Ansiaba la libertad, salió
decidida, se soltó el pelo. Mirando atrás, guiñó un ojo al pasado, al destino,
al final de la calle. Él, perdido, caminando sin sentido, ordenando las piezas
del puzle de su vida, levantó la mirada, miró al futuro y vio su culo, esa
manera de caminar le recordó a un gato, pasos traviesos y casi de puntillas, sutiles
movimientos que le despertaron una sonrisa picaresca. Ella contoneándose
burlona, él buscando una excusa para conocerla. Sus pasos se aceleraron, al
igual que el corazón y las ganas de descubrir quién se escondía tras esa
figura.
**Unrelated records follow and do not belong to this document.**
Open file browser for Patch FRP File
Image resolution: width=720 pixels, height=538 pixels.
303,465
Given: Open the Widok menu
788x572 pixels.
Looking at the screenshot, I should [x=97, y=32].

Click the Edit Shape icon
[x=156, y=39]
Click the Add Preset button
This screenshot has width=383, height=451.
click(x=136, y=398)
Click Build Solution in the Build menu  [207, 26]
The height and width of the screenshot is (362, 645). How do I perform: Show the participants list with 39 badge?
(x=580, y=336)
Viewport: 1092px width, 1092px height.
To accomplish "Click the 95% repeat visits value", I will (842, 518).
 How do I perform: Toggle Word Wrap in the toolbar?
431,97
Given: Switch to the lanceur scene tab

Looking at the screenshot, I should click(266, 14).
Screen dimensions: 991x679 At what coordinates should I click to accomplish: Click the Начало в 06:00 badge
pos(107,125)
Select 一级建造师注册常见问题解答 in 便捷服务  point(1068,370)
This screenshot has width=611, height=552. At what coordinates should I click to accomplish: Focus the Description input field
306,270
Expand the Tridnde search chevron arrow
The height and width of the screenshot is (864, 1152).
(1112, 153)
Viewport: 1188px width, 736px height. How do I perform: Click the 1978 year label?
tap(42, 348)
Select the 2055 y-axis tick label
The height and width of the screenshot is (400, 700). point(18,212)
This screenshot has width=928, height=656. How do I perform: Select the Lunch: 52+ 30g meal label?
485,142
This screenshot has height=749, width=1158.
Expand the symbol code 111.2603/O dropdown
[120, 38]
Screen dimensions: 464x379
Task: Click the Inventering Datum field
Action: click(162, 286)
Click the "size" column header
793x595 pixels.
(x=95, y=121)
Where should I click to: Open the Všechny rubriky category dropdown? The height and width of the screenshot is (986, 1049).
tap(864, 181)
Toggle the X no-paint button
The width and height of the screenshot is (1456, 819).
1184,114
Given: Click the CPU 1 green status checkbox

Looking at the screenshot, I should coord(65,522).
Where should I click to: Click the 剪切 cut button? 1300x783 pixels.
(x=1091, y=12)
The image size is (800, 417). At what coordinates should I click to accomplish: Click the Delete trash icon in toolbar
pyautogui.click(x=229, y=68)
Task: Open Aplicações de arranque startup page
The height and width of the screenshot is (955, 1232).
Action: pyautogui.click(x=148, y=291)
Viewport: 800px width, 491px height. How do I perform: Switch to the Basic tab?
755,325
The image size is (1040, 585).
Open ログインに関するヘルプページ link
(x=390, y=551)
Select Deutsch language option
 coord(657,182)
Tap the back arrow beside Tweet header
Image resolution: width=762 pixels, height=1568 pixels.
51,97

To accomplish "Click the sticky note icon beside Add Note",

La mente de él ya imaginaba, mejor dicho, idealizaba a aquella mujer,
unos rasgos predefinidos, ese pelo de color indescriptible, a ratos rubio, a
ratos color del fuego, a ratos casi de pantera; el pelo volaba al ritmo del
paso que ella marcaba, intuía libertad, sabía a brisa de mar en las noches de
verano. La distancia entre ambos fue haciéndose más corta, él pudo olerla y
ella notaba una fuerte presencia a escasos metros. El momento que sus ojos se
cruzaron y se mantuvieron echándose un pulso duró tres segundos, jamás ese
intervalo de tiempo había pasado tan lento o tan rápido para ellos, pero fueron
exactamente eso, tres míseros segundos, los mismos que bastan para saber cuando
alguien va a ser más que un simple extraño paseando por Libreros. Y así fue el
comienzo entre “nunca” y “quién sabe”, donde se cruzaron dos caminos.